Extract every line of the items that contains the string "banner".

################

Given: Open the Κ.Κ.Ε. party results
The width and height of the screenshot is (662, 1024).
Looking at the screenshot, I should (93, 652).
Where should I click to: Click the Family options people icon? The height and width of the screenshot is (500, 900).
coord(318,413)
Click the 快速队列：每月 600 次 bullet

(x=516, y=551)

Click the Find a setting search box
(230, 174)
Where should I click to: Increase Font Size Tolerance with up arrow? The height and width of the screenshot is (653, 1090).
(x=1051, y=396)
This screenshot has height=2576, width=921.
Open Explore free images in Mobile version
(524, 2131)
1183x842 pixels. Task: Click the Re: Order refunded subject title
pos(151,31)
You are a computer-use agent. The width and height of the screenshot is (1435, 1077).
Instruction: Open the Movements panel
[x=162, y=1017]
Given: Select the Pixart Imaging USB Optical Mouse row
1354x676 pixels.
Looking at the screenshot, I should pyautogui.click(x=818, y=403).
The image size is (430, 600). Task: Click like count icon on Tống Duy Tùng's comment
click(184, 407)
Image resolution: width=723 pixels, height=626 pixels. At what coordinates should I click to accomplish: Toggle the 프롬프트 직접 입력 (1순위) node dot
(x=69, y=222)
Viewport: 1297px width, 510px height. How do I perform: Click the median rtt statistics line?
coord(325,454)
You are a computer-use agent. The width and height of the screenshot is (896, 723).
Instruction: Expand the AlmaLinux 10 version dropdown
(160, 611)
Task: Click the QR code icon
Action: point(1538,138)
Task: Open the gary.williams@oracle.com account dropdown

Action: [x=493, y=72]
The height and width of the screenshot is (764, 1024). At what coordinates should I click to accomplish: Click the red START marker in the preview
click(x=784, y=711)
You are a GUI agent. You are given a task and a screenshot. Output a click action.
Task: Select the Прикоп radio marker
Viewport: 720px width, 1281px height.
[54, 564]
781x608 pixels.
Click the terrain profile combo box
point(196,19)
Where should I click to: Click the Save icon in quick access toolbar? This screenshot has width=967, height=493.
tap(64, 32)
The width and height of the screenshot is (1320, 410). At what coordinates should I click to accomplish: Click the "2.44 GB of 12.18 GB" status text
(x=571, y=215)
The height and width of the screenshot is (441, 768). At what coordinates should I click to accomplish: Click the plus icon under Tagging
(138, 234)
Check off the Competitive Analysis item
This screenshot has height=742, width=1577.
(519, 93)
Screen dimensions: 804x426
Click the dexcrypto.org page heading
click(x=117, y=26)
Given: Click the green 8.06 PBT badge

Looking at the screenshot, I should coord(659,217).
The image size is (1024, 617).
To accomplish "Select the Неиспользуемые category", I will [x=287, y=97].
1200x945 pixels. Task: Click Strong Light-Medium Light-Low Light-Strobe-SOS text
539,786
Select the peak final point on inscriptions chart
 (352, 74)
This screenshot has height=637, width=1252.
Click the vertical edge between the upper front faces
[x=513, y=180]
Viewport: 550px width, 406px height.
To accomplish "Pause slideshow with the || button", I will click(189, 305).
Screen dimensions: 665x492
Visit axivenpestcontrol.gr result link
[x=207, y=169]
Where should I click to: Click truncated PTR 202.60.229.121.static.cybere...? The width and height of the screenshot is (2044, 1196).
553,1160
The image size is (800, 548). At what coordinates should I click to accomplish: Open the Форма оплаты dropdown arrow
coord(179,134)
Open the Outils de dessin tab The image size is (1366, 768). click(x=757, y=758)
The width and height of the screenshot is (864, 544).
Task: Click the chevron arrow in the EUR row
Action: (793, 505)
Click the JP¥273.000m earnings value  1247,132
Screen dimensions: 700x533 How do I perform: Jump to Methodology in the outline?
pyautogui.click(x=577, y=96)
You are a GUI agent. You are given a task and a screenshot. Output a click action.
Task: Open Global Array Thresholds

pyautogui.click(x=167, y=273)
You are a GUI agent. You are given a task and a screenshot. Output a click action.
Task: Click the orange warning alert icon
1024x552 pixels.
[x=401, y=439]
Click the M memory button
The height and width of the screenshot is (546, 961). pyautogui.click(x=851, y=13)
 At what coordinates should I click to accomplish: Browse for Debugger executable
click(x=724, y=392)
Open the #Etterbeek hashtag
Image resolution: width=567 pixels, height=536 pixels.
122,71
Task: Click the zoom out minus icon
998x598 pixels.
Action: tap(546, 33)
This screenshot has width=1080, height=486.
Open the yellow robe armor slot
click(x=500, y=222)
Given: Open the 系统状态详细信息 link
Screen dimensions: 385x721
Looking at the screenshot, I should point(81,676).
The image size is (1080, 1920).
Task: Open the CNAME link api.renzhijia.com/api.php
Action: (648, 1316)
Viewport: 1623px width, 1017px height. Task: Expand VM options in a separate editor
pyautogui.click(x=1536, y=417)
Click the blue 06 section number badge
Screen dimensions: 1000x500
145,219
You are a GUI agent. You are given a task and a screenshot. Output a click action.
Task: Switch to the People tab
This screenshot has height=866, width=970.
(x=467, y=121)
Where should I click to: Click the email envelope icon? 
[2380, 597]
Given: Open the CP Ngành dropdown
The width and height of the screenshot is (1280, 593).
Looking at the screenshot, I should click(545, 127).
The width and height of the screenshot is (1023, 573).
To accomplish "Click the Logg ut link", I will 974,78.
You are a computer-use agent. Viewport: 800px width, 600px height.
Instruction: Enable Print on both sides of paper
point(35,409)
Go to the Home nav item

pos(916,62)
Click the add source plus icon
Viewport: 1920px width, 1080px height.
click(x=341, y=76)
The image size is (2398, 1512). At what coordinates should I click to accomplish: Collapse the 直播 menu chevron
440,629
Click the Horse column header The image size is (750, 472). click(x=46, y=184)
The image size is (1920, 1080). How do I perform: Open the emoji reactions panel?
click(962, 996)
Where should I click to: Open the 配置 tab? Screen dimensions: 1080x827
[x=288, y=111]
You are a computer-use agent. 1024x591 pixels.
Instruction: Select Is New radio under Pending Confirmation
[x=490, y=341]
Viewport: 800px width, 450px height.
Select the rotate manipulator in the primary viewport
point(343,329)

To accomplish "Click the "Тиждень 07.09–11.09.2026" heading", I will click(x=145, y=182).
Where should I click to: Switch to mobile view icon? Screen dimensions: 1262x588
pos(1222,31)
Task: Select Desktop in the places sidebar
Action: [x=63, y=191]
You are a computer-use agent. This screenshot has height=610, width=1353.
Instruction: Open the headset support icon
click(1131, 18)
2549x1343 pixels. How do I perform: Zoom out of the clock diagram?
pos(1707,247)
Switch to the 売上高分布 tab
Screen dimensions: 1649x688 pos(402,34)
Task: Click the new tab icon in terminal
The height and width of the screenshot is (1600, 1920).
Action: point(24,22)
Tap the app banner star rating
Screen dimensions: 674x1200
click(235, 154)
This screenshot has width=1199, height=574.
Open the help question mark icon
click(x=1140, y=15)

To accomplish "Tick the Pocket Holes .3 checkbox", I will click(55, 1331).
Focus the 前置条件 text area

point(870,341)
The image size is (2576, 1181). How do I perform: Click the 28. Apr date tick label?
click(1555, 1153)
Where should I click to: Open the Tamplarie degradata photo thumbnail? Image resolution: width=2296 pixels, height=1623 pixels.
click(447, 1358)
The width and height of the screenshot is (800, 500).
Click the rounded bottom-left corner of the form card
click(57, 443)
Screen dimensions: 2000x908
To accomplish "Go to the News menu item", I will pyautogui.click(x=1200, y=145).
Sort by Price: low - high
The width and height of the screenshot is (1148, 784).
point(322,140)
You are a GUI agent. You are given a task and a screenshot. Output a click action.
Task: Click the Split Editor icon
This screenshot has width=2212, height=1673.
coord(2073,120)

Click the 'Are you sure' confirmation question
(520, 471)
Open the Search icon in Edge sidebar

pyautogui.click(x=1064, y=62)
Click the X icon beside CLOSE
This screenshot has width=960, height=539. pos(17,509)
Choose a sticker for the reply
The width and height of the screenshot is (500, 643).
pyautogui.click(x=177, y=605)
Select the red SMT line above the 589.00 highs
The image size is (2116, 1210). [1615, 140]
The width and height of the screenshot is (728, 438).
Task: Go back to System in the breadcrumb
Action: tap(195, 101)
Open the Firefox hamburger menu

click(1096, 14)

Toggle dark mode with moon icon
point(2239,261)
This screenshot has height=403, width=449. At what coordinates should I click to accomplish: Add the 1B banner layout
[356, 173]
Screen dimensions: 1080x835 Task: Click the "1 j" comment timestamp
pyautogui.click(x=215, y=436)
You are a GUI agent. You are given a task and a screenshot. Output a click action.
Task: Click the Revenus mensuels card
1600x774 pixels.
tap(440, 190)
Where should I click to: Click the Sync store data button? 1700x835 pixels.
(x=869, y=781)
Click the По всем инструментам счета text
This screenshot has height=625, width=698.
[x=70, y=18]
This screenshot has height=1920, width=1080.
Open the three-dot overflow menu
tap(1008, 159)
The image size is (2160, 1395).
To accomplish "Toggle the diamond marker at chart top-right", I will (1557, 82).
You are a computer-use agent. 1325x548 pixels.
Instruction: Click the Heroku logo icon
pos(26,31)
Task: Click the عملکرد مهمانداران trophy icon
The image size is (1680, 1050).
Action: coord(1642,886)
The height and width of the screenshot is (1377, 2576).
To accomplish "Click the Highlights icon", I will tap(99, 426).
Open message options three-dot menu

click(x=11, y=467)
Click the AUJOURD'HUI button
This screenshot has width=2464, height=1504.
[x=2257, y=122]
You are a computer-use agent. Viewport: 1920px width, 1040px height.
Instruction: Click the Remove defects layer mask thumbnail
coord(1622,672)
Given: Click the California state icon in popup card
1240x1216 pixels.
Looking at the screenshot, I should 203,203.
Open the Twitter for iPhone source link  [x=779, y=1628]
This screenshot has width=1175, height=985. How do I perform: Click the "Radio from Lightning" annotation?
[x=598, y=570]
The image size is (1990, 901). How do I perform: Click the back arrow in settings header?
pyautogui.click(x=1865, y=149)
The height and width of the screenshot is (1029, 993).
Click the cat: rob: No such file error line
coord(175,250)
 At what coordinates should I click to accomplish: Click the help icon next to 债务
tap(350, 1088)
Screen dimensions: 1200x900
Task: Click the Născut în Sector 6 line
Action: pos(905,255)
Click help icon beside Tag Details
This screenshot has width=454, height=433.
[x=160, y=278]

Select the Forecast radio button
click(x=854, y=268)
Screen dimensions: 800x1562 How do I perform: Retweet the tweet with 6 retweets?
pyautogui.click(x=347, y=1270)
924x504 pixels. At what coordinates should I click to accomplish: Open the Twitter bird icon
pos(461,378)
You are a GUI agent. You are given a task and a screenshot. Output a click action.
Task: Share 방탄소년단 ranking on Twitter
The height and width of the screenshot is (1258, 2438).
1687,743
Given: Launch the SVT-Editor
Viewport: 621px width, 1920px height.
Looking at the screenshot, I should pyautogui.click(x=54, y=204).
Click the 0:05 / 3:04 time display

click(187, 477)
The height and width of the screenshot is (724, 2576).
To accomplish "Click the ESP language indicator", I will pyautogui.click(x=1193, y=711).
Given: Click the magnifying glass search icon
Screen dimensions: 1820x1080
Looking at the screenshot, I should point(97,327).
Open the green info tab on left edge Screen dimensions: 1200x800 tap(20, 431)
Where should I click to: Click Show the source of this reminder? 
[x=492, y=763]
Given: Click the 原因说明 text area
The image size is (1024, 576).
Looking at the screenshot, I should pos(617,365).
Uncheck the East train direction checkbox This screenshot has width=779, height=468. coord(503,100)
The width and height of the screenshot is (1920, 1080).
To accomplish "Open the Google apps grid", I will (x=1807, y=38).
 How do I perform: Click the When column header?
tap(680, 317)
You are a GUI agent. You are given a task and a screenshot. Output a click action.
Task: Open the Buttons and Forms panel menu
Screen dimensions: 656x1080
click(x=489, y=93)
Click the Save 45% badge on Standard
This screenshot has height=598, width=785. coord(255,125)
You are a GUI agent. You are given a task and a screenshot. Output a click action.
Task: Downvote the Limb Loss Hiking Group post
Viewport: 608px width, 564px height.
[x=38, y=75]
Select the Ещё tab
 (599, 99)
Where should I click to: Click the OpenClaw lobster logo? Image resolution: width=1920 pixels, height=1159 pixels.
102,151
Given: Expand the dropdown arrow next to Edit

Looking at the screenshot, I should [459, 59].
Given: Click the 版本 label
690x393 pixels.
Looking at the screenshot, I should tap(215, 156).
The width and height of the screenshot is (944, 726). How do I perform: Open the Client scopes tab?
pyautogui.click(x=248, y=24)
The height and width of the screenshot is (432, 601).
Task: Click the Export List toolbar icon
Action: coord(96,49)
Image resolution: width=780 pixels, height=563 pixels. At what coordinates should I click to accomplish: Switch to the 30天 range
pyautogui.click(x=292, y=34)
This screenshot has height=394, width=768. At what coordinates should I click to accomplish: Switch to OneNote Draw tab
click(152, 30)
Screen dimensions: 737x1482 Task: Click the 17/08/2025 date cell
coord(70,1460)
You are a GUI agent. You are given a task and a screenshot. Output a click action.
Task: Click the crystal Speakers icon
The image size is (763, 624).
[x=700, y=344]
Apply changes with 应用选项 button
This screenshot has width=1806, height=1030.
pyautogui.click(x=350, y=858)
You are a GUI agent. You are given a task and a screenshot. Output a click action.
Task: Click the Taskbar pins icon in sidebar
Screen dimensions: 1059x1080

################

### Correct output:
Tap the app banner star rating
This screenshot has height=403, width=449. At what coordinates should I click to accomplish: Add the 1B banner layout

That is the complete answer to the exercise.